Combine shredded pineapple, sugar, cinnamon stick, star anise, cloves and lemon juice in a large saucepan
Simmer the pineapple mixture over medium-low heat for about 30 minutes, stirring constantly. It will turn into a nice golden brown colour. You’ll know it’s ready when it is very thick and the pineapple pulp becomes a bit translucent.
Let the pineapple jam cool completely before handling. Discard cinnamon stick, star anise and cloves.
Sift the flour into a large mixing bowl. Add salt.
Cut the chilled butter into cubes and toss into flour. Use your hands to combine the butter and flour until the flour is crumbly.
Add the eggs and cold water to the dough.
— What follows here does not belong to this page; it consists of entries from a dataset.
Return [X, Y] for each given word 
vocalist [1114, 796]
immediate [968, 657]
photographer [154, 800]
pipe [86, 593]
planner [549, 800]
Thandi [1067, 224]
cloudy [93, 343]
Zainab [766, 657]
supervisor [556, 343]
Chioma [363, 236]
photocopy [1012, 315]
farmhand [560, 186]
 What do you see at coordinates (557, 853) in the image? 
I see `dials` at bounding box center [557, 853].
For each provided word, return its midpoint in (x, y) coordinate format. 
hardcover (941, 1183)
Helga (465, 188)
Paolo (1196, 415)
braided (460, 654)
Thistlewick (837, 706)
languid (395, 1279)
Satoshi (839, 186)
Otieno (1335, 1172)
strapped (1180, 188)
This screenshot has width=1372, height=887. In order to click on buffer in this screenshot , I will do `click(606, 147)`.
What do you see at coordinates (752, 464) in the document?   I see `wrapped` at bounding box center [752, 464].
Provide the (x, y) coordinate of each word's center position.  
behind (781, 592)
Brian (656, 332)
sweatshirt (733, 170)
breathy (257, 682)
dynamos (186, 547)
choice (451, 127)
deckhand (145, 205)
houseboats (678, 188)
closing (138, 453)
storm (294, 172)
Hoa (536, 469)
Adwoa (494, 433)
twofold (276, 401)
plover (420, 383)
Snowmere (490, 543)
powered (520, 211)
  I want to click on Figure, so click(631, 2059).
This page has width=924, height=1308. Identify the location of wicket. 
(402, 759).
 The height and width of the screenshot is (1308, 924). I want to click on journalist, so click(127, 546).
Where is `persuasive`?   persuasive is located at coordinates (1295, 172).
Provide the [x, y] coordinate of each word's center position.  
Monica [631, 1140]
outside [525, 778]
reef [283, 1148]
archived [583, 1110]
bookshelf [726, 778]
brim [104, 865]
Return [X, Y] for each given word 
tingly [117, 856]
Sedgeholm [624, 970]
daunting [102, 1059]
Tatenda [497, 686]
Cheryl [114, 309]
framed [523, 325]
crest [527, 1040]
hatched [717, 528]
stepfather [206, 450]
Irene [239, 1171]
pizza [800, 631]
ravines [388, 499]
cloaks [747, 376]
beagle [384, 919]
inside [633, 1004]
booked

Use your hands to knead the pastry dough till it forms into a ball. Do not over-knead.
Preheat oven to 350 degrees F.
Roll the pineapple jam into individual small balls. Set aside.
Roll out the dough to a ¼ inch thickness on a floured surface. Use a cookie cutter (1.5 to 2 inch diameter) to create rounds and place them on parchment paper over a baking sheet.
Make a divot in the center of each cookie, then nestle one pineapple jam ball in the middle.
Bake for 20 minutes.
Allow them to cool completely before indulging. Enjoy!